‘If you are a long-term investor, I would wait.’
That’s economist and investor Mohamed El-Erian updating his previous blanket call to refrain from the previously tried-and-true strategy of reflexively buying stock-market dips. In remarks in a CNBC interview Monday and on Twitter, the former Pimco chief executive who is now chief economic adviser to Allianz, said last week’s stock market plunge — the largest fall for major indexes since the financial crisis in 2008 — now offered opportunities for “highly tactical” and arbitrage traders.
But long-term investors should continue to sit it out, he told the cable network, because he expects fundamentals to “deteriorate even faster. I think the policies and fundamentals are going to go in favor of bad fundamentals, unfortunately, initially,” he said.

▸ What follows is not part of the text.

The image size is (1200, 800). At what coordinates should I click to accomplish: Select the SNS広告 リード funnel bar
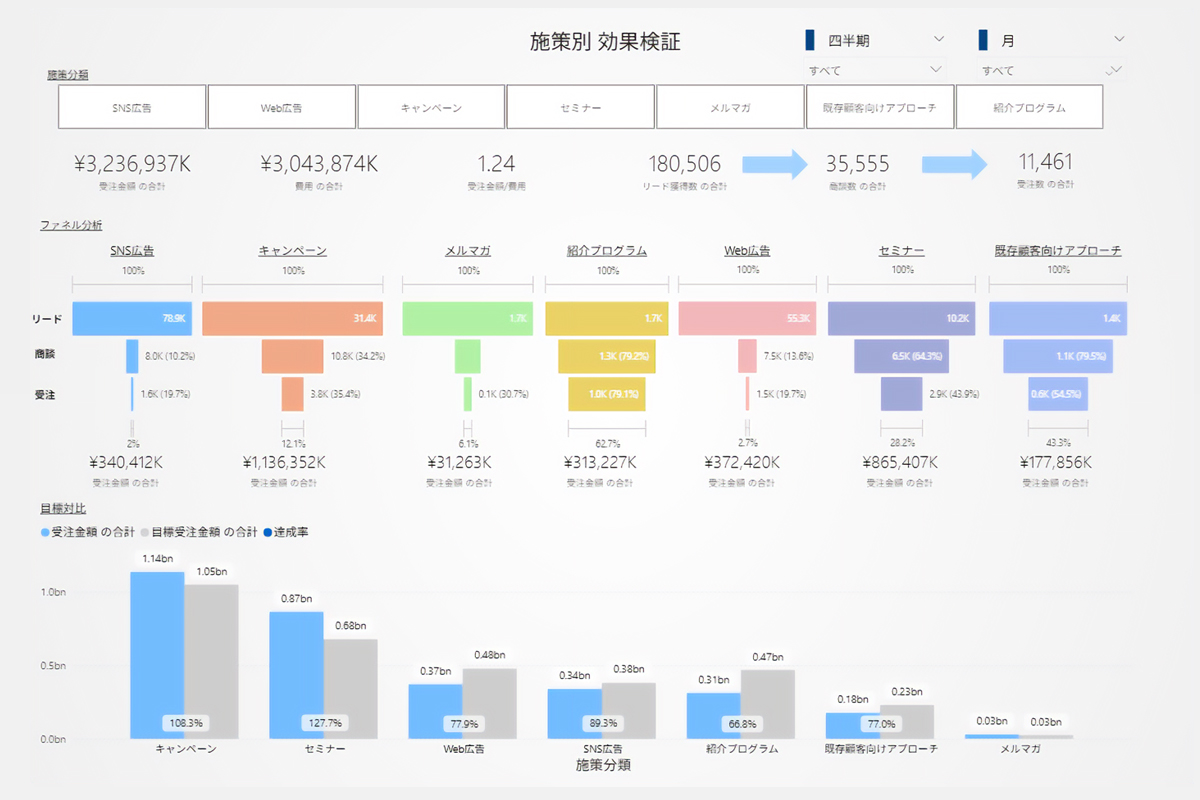131,319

El-Erian on Feb. 2 warned that the spread of the coronavirus would have cascading effects on the global economy, presenting a challenge that central bankers and other policy makers would find difficult to fix with traditional tools like rate cuts and fiscal stimulus. The changing dynamic would threaten the viability of the “buy-the-dip” strategy that had served investors profitably in the aftermath of the 2008-09 recession.
Early last week, El-Erian said investors should “continue to resist” the urge to buy the dip. Stock-market losses accelerated last week, with all three major benchmarks falling into a correction — a loss of more than 10%, but less than 20%, from a recent peak.
Stocks were sharply higher in volatile trade Monday, with the Dow Jones Industrial Average DJIA, +3.05% jumping more than 530 points, or 2.1%, to 25,941, while the S&P 500 SPX, +2.86% advanced 1.9% and the Nasdaq Composite COMP, +2.85% rebounded 2%. The Dow dropped nearly 3,600 points last week, a decline of 12.4%, while the S&P 500 lost 11.5% and the Nasdaq fell 10.5% — the biggest weekly downturns for all three indexes since the week ending Oct. 10, 2008, in the darkest days of the financial crisis.